> **RECORDED DATA**:
☆ ☆ ☆ ☆

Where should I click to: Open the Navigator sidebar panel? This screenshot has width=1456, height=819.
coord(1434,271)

☆ ☆ ☆ ☆

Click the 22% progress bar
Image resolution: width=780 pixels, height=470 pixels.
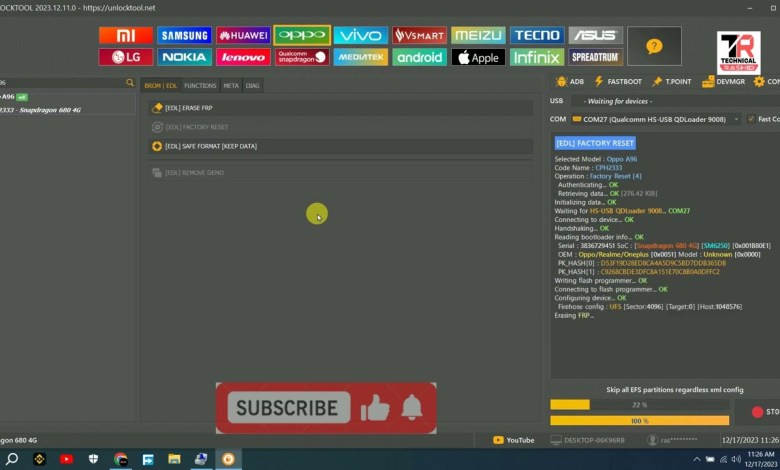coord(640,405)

☆ ☆ ☆ ☆

> **TASK PROMPT**:
Copy out everything from the line containing "Click the 22% progress bar" down to the line containing "coord(640,405)", substituting "loading bar" for "progress bar" and changing nothing else. Leave the pictures out of your answer.

> **SOLUTION**:
Click the 22% loading bar
Image resolution: width=780 pixels, height=470 pixels.
coord(640,405)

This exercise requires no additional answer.